Various Artists – Sometimes I Wonder

The Psychedelic Pop Sound Of President

Just like most of “Various Artists” compilations, even when they’re precisely genre-defined, tend to offer varied soundscapes.

It’s pretty much the same with this one, but if you’re ready to open your mynd regarding the understanding of the Psychedelic Pop term and take it as amplified as its sound-palette actually is, you’re sure to have a real technicolor audio experience!

Even though a version of this album already appeared on the Tenth Planet label (whose David Wells also provides an in-depth story in President’s BIG fold-out inlay) as the first volume of The Electric Lemonade Acid Test vinyl series, you definitely won’t be sorry for getting this fully updated version too.

The opening Finding It Rough by Hat & Tie, actually does find Mr. Campbell Lyons in a bit rougher mood in his pre-Nirvana outfit, latently suggesting the chamber popsike sound to come.

Rhuburb Rhubarb is presented with both sides of their only single’s slightly Eastern-tinged MOVE-ing Britsike (Rainmaker/Moneylander) and the similar path is also followed by The Explosive (formed by ex-Uglys Dave Pegg and Roger Hill) Cities Make The Country Colder and The Small Faces-like (Who Planted Thorns In) Miss Alice’s Garden, while their Step Out Of Line (released in’69, just like the previous two) takes them a few years aback with it’s snappy mod-pop sound.

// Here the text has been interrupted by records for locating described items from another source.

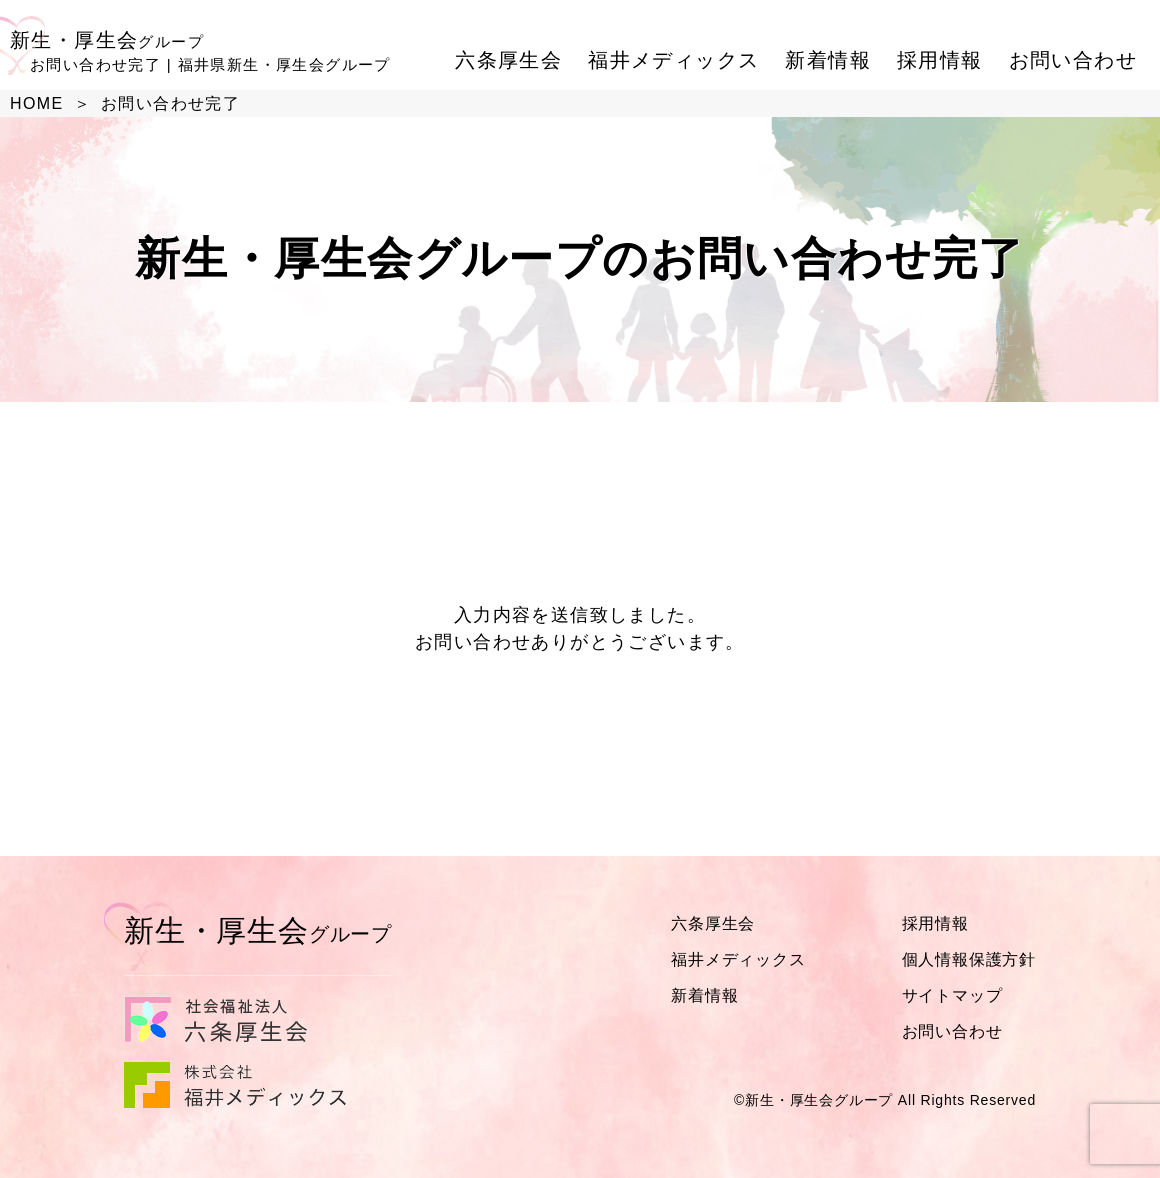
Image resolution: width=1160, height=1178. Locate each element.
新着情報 (828, 60)
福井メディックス (673, 60)
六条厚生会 (508, 60)
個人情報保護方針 (969, 959)
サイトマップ (952, 995)
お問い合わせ (1073, 60)
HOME (37, 103)
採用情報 (940, 60)
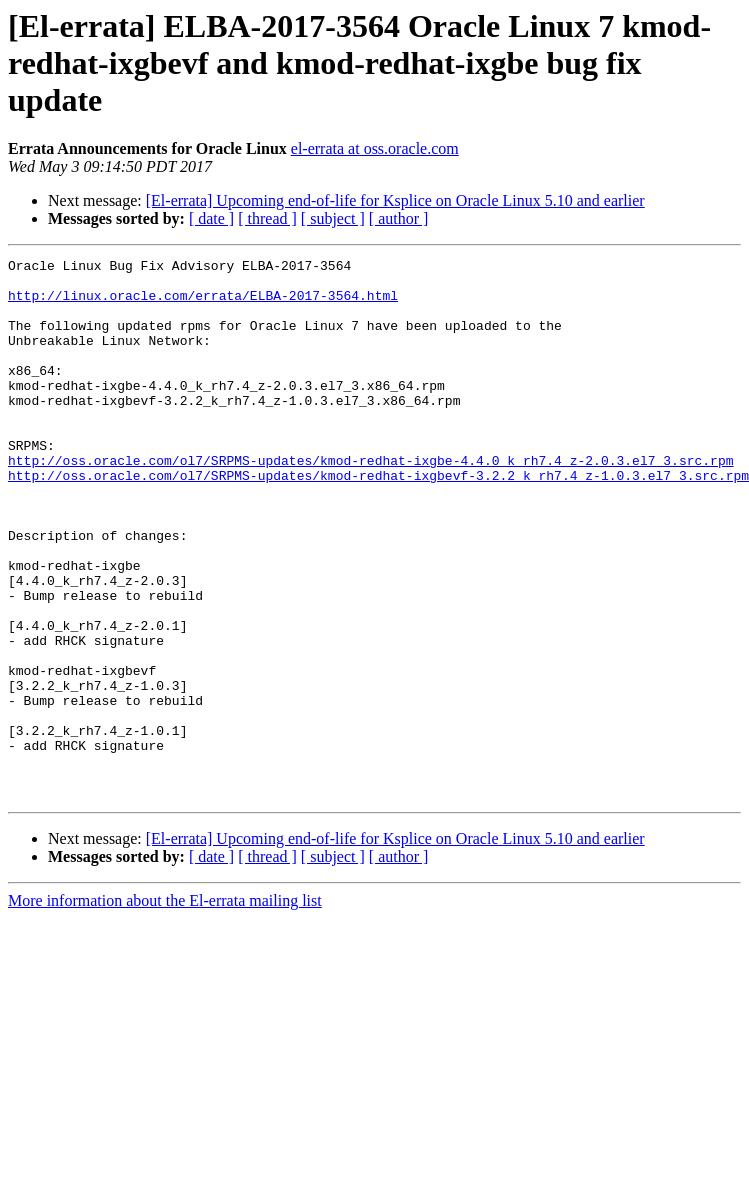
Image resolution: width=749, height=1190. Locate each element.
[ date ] (211, 218)
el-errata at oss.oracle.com (375, 148)
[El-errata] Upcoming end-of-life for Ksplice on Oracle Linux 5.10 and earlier (395, 200)
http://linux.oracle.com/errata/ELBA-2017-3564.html (203, 304)
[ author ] (399, 218)
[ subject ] (333, 218)
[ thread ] (267, 218)
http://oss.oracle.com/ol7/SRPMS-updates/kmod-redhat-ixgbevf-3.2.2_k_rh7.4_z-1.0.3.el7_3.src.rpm (378, 520)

Some more (post)MODern styling are delivered through the Gram Gouldman-written Some People by Chords Five, the jazzy-infected Brum-beat of The Exception’s Don’t Torture Your Mind as well as The Gass Company’s Nightmares, sharing not just the song title with The Creation’s pop artistry.

Some of the most adventurous sounds can be heard from the John Carter-involved Cape Kennedy Construction Company doing an out-of-mind-swirling-audio-trip called The First Step On The Moon, written by Barbara Ruskin, also featured with her own girly piece of freakbeat Pawnbroker Pawnbroker, a genre even better presented through The She Trinity’s (including former Merseybeatster and Gerry’s brother Baryl Marsden) Climb That Tree.

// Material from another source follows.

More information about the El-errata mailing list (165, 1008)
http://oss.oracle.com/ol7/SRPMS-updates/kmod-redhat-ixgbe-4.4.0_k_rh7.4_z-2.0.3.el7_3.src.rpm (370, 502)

As a more than welcome inclusion, I must mention Sheridan & Rick Price’s hi-octane stomper Lightning Never Strikes (Twice), made more famous after The Move’s cover, after Rick Price joined the band.

It might be interesting to mention that it was Mike Sheridan’s Lot that featured young Roy Wood earlier in the sixties and Mike was also the one who was replaced with Jeff Lynne in The Nightriders, before they morphed into The Idle Race.

Two more tracks that must be mentioned among the CD’s highlights are the two Symbols’ harmony-heavy tunes (Again and (The Best Part Of) Breaking Up) that should make you grab their own collection, also just released on President.

With this one, the mentioned Symbols and Barbara Ruskin’s own release (read reviews elsewhere on these pages), we could be more than grateful for the re-emergence of the Presidential sounds.